- **Brief**: If a line contains "Coach/Parent Resources (629, 23)", it is the last one to write out; begin with the first line of the records and copy each exactly.

══════════════════════════════

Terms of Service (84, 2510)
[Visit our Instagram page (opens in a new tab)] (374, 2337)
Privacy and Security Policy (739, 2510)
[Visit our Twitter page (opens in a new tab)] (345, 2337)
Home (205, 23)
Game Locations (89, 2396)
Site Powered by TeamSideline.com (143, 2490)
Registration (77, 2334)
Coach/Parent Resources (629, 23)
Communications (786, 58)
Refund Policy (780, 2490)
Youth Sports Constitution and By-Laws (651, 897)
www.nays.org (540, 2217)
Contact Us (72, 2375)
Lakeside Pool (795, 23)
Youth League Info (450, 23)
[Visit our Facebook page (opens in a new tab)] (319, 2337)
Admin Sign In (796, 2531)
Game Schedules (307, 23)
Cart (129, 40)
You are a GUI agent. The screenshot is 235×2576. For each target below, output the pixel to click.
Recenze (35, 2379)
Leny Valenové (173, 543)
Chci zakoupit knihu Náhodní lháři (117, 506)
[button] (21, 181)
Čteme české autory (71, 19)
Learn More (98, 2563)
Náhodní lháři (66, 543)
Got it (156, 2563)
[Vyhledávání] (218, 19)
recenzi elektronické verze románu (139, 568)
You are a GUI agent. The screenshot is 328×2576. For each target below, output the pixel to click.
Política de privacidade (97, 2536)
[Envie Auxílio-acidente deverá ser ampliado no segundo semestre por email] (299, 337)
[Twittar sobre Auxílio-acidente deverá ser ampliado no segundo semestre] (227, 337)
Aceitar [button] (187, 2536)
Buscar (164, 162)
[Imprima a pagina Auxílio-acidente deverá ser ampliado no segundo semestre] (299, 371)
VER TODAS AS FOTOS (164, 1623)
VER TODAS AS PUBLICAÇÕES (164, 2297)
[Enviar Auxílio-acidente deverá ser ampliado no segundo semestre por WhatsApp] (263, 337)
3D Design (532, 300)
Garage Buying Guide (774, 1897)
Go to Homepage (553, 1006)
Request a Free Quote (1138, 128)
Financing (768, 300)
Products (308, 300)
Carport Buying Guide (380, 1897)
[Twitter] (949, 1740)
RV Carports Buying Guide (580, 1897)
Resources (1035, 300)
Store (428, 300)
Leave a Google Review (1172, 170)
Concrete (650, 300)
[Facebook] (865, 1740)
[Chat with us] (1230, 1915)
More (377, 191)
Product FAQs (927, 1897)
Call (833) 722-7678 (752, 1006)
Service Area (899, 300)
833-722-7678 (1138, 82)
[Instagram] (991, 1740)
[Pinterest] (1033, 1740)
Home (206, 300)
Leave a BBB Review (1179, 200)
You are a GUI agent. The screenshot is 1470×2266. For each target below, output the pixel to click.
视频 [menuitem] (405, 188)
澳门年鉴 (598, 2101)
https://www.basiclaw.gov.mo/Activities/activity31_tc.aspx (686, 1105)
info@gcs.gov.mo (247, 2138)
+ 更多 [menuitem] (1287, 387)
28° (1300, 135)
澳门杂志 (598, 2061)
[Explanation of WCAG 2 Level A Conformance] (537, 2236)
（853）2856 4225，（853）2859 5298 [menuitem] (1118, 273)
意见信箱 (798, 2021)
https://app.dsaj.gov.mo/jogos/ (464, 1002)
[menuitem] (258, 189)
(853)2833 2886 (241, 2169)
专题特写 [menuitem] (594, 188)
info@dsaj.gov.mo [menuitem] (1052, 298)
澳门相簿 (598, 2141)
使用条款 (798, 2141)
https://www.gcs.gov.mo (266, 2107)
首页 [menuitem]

══════════════════════════════

- **Written reply**:
Terms of Service (84, 2510)
[Visit our Instagram page (opens in a new tab)] (374, 2337)
Privacy and Security Policy (739, 2510)
[Visit our Twitter page (opens in a new tab)] (345, 2337)
Home (205, 23)
Game Locations (89, 2396)
Site Powered by TeamSideline.com (143, 2490)
Registration (77, 2334)
Coach/Parent Resources (629, 23)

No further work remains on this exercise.